Watch This Robot Arm Play Catch
It can snatch a flying object out of the air in milliseconds.
This robot arm can catch flying objects in a fraction of a second, and it learned from the best: humans.
Just like you might teach your kid to catch a tennis ball by demonstrating the action and then throwing it at them to have a go over and over again, so this robot learned by a kind of “trial and error” approach. Developed at the Learning Algorithms and Systems Laboratory at Switzerland’s EPFL, it can now catch objects as varied as a water bottle, tennis racquet, a hammer, and a cardboard box in under five hundredths of a second.
PhD candidate Ashwini Shukla, who worked on the catching algorithms for the robot arm, explained how it learned to move with such finesse. “There are two basic things to catching an object in flight: One is to actually predict the flight of the object, and the other is for the robot to actually move its arm to the predicted location where the catching is supposed to happen,” he explained. The researchers outlined their solution in the journal IEEE Transactions on Robotics.
To build a mathematical model to satisfy the first of these, they threw objects toward the robot but didn’t require to it to try to catch them; instead, it just watched their flight path via 18 infrared cameras. Those data points informed the model to predict the motion of the object and where it would land.
When it came to actually reaching out for the missile, the robot learned by observing the masters at work.
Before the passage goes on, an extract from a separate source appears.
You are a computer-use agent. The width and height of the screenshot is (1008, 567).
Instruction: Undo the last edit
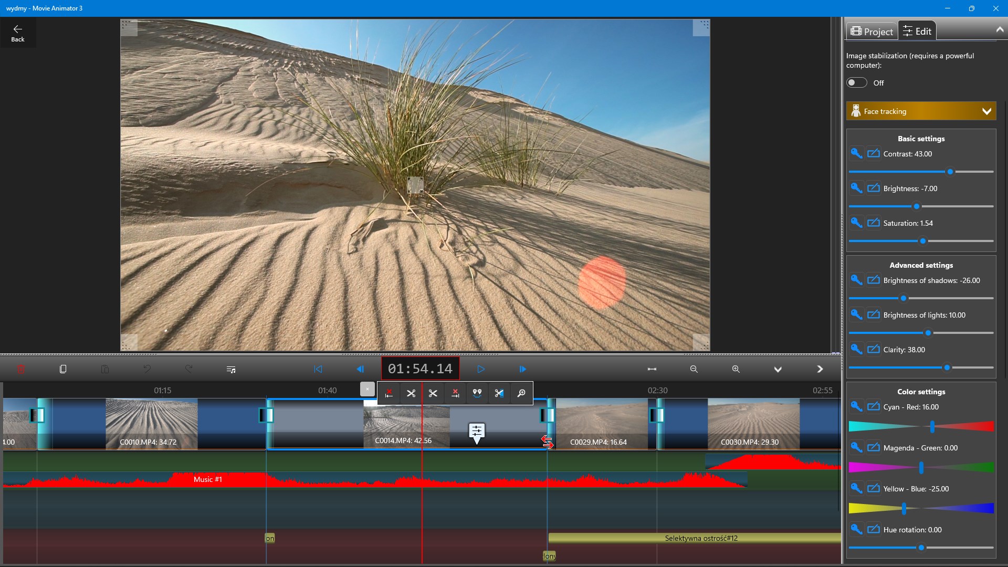pyautogui.click(x=148, y=369)
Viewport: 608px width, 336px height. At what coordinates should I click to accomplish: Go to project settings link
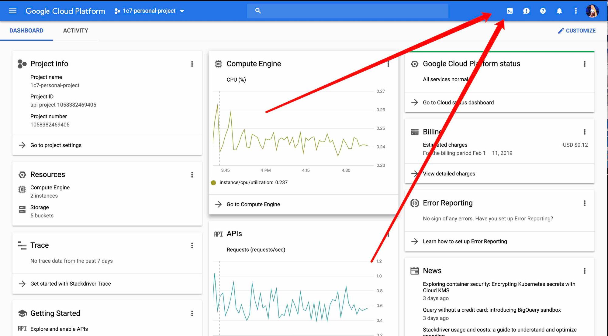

It scrutinised the way humans move their hands and fingers to catch stuff through data collected from wearable sensors in a “data glove.”
The glove contained sensors that recorded details such as how much the person wearing it curls their fingers, to teach the robot arm how to grasp the various shapes being lobbed in its direction. “So the robot doesn’t have to actually compute anything explicitly in real time, and it can just rely on these models to generate motion,” said Shukla.
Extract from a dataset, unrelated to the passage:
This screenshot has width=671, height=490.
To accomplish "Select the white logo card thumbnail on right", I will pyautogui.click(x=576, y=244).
The result is a lot more realistically varied than, say, Disney's throwing bot; rather than keeping its hand in a fixed place and in a fixed cupped shape, it starts with its palm flat and the fingers and joints twist and bend and reach for different objects coming at them from different directions.
Some of the things thrown at it aren’t easy, either. The water bottle, for instance, is half full, which makes its trajectory more unpredictable as the liquid sloshes around mid-flight—and the robot’s only supposed to catch the tennis racquet by the handle. Shukla said it currently has about a 60-70 percent success rate but that many of those considered fails were down to technical issues like the requirement for it to catch things “softly.”
Shukla told me the applications of the tech isn’t really about making robots catch stuff; the project is a broader investigation into how these kind of models can help robots react to their surroundings in a split second. “The underlying principles of these algorithms is that a machine should be able to react in real time to perturbations in the environment,” he said. An autonomous car, for example, would need to be able to react to other traffic or pedestrians crossing the street with the same kind of speed.
They’re now working on fine tuning the process, like teaching the arm to catch in a way that absorbs the force of the hit rather than just snatching it from the air. Let’s just hope it doesn’t learn to throw that hammer.